Ecuadorian Banana Growers Advocate for Fair Prices at World Forum in Rome


Facing pressure from European clients, particularly supermarket chains demanding lower prices, the Ecuadorian banana sector is striving to highlight the efforts made by stakeholders in the supply chain. For instance, they ensure a living wage is paid. The industry urges Europeans to adopt a Fairtrade methodology (Fairtrade) and pay a fair price for their bananas. This year's Minimum Supporting Price (MSP) is set at $6.85 for the box of about 18.50 kg for the fruit only, to be paid to growers, marking an increase of $0.35 per box compared to the 2023 price. The European Union is the primary destination for Ecuadorian bananas, absorbing 29.93% of the 32.41 million boxes exported to all destinations in January. However, according to Jose Antonio Hidalgo, Executive Director of the Association of Banana Exporters of Ecuador (Aebe), only two supermarket chains operate under the Fairtrade methodology. Hidalgo emphasizes the need for other supermarkets to align with this methodology for fair pricing.

The banana industry is caught between the struggle for a fair price in Europe and a decline in production due to a lack of farm investment. The upcoming Fourth Global Conference of the World Banana Forum, held from March 11 to 14 in Rome, Italy, presents an opportunity to address these issues. The Ecuadorian delegation will attend under the Ecuadorian Banana Cluster and present three critical points at the event. The first point is to encourage other supermarkets to use the Fairtrade methodology as a reference for their pricing. The second point, as explained by Hidalgo, is to acknowledge that there are two ways to achieve a living wage: through state policies, as implemented by Ecuador, and through collective bargaining. Hidalgo highlights that Ecuador complies with the living wage through its national wage policy, robust labour law, and socialization spaces through the Labor Committee.

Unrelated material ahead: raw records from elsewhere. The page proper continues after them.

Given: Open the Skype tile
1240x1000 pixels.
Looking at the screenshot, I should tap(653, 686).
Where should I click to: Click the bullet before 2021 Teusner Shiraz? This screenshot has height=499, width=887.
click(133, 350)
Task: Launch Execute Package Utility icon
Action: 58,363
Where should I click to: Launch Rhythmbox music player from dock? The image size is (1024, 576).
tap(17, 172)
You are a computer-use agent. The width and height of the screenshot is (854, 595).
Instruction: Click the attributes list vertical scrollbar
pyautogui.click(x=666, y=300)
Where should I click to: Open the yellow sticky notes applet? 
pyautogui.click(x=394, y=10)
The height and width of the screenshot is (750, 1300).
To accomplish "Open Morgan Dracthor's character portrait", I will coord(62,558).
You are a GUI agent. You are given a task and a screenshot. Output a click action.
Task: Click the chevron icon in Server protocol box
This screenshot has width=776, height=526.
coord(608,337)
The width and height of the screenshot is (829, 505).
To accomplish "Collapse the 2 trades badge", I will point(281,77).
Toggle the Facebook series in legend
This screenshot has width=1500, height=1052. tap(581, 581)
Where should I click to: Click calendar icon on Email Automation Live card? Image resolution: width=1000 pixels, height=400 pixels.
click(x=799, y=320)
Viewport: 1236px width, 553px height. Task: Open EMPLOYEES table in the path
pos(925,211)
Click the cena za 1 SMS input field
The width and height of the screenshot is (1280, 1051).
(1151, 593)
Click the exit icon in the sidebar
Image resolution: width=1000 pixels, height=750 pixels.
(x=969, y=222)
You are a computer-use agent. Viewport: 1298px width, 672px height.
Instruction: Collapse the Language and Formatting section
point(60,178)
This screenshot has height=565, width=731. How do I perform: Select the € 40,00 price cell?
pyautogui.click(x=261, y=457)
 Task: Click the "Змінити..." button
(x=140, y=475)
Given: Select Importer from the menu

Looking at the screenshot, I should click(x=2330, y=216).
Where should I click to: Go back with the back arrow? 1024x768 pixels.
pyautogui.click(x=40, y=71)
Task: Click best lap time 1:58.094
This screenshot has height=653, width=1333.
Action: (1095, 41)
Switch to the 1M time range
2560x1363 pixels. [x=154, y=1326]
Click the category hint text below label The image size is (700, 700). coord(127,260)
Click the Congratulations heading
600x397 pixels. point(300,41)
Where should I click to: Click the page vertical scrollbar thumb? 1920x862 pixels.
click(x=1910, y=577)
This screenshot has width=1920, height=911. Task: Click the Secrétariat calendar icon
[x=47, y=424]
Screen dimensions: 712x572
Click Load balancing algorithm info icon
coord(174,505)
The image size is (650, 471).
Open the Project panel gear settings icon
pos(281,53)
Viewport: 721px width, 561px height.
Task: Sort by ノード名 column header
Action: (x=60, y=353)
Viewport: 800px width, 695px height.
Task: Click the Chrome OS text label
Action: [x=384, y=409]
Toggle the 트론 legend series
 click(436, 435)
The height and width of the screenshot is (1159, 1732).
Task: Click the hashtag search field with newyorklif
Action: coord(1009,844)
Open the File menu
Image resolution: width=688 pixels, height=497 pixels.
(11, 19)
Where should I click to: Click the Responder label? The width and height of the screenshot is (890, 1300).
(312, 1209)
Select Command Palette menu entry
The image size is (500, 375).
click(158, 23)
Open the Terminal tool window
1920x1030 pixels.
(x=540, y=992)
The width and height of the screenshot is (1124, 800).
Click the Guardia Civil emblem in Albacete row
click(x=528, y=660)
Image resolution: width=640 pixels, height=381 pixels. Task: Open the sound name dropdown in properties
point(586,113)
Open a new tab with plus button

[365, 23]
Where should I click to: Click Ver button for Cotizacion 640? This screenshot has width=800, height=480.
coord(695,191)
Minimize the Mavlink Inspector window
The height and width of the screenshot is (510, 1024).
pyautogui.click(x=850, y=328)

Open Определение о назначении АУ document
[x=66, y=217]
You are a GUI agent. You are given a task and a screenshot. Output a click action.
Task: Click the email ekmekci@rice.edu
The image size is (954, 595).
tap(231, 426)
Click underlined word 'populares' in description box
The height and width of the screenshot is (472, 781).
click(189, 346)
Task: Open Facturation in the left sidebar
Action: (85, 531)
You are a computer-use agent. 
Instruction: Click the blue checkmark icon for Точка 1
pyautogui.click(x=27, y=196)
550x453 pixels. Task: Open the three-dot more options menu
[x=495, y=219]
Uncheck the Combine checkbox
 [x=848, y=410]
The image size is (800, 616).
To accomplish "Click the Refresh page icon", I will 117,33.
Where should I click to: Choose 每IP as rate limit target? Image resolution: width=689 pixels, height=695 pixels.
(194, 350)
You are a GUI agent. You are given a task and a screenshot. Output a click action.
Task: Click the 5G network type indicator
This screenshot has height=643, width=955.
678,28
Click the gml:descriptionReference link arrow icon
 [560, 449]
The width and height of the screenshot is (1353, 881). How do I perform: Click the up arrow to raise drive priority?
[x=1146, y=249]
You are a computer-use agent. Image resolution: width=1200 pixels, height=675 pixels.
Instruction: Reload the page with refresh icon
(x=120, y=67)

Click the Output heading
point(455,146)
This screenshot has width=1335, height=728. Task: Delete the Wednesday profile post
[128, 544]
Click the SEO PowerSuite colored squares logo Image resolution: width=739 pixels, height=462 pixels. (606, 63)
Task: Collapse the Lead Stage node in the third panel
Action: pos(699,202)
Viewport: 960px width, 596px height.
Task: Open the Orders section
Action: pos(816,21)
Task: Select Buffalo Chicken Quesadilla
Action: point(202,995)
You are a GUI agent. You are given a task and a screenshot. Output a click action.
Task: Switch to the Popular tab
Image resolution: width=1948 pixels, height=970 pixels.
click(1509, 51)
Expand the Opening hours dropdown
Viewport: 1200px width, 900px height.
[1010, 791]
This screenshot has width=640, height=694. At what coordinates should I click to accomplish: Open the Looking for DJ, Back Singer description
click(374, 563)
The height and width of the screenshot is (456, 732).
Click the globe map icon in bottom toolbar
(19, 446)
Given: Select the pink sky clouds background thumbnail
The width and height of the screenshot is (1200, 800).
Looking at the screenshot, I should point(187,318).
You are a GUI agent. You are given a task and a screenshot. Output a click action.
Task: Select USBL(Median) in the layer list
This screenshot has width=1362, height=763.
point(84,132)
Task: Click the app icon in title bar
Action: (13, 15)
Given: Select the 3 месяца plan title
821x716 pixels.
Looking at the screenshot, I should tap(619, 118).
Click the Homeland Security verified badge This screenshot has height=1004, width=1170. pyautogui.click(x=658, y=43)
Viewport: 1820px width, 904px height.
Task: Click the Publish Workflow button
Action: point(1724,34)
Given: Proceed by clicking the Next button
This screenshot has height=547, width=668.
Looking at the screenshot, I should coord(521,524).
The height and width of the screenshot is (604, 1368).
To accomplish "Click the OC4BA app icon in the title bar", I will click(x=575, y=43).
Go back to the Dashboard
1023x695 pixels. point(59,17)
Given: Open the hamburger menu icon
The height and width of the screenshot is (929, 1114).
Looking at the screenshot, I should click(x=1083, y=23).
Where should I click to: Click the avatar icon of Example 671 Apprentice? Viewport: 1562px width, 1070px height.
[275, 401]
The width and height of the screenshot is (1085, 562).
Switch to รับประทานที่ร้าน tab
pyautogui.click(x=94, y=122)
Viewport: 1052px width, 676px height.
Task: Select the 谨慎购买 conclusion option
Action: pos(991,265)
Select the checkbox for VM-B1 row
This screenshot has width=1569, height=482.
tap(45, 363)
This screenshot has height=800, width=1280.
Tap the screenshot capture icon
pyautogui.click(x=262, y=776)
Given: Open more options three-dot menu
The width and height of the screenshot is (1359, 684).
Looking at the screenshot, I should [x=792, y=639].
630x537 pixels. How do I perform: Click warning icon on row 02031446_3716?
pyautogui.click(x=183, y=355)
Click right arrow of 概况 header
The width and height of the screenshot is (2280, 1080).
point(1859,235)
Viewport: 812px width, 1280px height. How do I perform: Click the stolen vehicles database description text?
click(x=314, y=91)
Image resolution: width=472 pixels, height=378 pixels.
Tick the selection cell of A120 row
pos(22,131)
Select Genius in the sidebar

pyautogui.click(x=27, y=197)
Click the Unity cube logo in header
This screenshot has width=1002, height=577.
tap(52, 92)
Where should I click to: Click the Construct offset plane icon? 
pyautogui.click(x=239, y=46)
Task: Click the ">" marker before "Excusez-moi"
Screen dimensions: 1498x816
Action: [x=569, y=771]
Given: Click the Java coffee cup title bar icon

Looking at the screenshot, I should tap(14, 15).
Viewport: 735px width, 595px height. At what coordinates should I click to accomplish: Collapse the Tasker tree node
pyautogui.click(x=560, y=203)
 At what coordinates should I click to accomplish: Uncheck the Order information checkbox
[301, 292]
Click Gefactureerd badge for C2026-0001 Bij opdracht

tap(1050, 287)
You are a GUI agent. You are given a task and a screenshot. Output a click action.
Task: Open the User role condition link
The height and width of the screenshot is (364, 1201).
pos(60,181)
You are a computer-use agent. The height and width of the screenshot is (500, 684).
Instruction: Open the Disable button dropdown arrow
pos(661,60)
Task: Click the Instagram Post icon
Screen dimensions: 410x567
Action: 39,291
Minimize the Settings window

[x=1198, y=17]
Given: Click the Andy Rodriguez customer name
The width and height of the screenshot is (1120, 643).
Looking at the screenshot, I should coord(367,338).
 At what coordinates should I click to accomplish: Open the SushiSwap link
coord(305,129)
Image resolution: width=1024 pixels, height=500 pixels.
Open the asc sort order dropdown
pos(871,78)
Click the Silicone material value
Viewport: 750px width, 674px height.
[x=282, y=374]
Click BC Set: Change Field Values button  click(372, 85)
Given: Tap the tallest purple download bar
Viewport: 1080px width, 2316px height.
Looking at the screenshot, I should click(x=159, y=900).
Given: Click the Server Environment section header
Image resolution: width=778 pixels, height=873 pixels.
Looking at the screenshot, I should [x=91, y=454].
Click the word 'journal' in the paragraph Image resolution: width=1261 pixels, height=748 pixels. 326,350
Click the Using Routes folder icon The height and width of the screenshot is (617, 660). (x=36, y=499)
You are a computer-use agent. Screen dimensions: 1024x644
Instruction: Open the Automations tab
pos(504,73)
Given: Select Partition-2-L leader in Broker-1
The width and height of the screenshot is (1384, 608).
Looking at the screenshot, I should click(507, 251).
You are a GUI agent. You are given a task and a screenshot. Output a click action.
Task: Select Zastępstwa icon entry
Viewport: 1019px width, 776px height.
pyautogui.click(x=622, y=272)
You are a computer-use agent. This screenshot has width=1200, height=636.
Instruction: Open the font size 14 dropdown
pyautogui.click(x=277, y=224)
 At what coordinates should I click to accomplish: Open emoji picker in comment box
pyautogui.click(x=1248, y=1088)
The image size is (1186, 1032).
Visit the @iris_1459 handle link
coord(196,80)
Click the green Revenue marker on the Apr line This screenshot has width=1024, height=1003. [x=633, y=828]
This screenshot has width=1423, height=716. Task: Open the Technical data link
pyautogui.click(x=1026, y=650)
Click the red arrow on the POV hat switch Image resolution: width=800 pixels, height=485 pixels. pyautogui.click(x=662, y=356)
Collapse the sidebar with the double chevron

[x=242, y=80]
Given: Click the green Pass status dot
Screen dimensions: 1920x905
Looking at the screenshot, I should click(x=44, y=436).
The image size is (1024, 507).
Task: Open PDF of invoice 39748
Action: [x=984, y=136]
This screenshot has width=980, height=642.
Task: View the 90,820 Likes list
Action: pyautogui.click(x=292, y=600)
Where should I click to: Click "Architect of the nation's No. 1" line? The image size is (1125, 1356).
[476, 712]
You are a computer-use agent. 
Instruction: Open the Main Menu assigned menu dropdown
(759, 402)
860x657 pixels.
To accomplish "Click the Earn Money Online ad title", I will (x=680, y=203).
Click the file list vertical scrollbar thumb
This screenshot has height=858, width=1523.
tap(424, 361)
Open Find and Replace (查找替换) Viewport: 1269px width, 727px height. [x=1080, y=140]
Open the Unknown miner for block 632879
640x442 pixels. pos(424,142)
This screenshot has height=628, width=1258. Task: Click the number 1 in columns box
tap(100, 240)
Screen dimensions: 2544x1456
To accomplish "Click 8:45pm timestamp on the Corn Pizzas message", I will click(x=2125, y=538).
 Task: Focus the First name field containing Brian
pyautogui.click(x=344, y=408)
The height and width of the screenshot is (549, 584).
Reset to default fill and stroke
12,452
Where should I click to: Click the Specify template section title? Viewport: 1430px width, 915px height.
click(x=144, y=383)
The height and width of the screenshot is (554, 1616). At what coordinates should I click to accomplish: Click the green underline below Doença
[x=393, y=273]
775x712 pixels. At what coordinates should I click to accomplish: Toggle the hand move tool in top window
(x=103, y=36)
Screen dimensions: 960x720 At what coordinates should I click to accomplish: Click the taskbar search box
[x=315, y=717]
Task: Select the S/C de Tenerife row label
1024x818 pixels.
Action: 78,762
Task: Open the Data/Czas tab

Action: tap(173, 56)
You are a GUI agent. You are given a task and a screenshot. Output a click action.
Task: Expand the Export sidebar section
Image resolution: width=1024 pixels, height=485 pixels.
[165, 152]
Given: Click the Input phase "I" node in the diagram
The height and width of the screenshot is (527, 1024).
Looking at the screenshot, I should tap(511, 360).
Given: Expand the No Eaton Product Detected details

Hidalgo also proposes creating a technical subcommittee to rationalize certifications. He cites that the Global Living Wage Coalition determined that Ecuador had to comply with $489 in 2023. However, the actual amount received by the worker, including basic salary, fourteenth, thirteenth, and reserve funds, was $562.5. This achievement positions Ecuador as a model for other banana-producing countries. The final point addresses the issue of over-certification in the European market due to various schemes around banana imports. This results in more auditing days and increases the administrative burden for producers. Hidalgo reveals that all these required European schemes have a 60% overlap. The sector will recommend a rationalization process in Rome to reduce audit days and the burden on producers. It will be achieved by creating a technical subcommittee of the World Banana Forum under the FAO, where certifiers are committed to working on this process.

In the lead-up to the forum in Rome, the banana sector has launched a social media campaign addressing these issues and requests. The Ecuador Banana Cluster posted on its X (formerly Twitter) account, "Will the burden of excessive certifications continue on Latin American producers? From March 11-14, during the Fourth Global Conference of the World Banana Forum, we expect action!"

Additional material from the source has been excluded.